Her new restaurant will be at 1027 Broadway in a space previously occupied by Dexter Queen barbecue. It will offer a mix of “comfort foods” and traditional healthy options, Schumpert said.
“It’s going to be the food people already like, just plant-based,” she said.
That, she said, is where much of the creativity of plant-based cooking comes in: using cauliflower instead of chicken for buffalo wings or cooking up spicy Thai chili.
“We still have cheese,” she said. “It’s just not dairy cheese. It’ll be coconut, cashew or almond-based.”
Or, in the case of barbecue sandwiches, she said her cooks are able to substitute pulled pork with specially-prepared jackfruit. The one thing that won’t be on the menu, she said, is a veggie burger. Everyone does them, she said, even Burger King.
“It seems like they’re everywhere,” she said. “People are sick of veggie burgers in general.

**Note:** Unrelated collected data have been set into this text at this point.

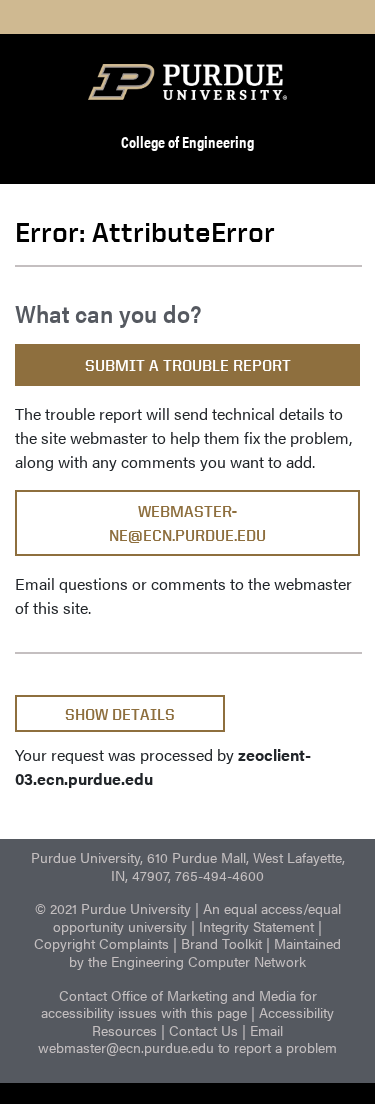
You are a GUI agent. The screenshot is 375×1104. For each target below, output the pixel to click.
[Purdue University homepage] (188, 82)
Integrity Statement (256, 926)
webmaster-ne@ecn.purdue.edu (187, 523)
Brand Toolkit (221, 943)
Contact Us (203, 1030)
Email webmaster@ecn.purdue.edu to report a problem (187, 1039)
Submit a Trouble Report (188, 365)
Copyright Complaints (101, 943)
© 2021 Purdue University (113, 908)
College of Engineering (187, 141)
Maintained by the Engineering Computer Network (205, 952)
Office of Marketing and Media (203, 995)
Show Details (120, 714)
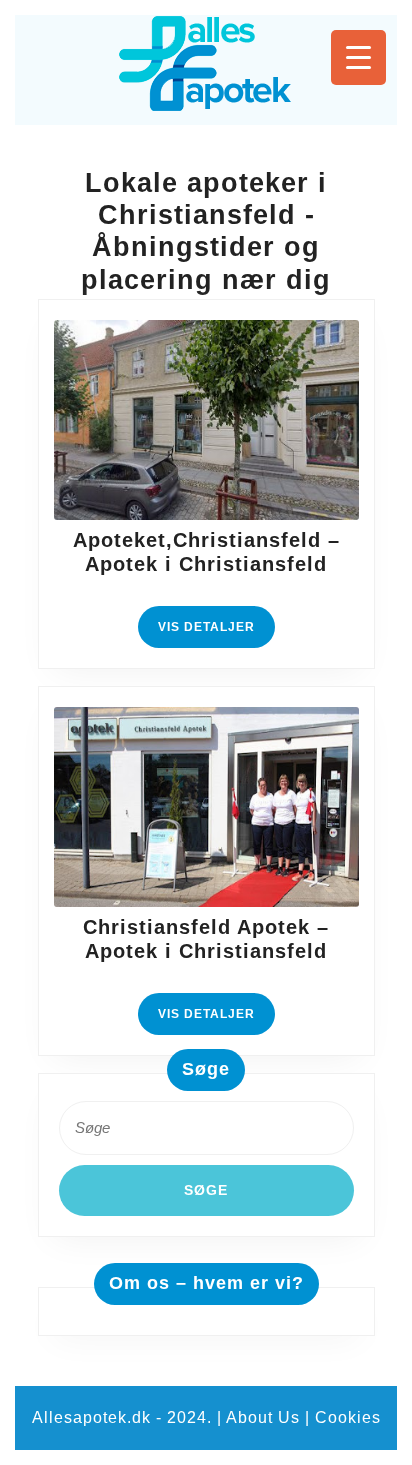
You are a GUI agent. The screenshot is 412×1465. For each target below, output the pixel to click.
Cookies (348, 1417)
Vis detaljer (216, 633)
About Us (263, 1417)
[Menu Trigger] (358, 57)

So we’re trying to offer something that you’re not going to find plant-based somewhere else.”
The restaurant’s appeal, she said, will hopefully extend far beyond the vegetarian crowd as well.
“We want the general public to come in and enjoy themselves, not just people who are already eating plant-based diets,” she said. “Some of the general public are already eating plant-based meals once or twice a week.”
That partial adoption of plant-based eating, she said, has been a growing trend in recent years.
“I would have thought someone would have done it by now,” she said of the idea of starting a plant-based restaurant in Cape Girardeau. “So we just decided to take it in our own hands.”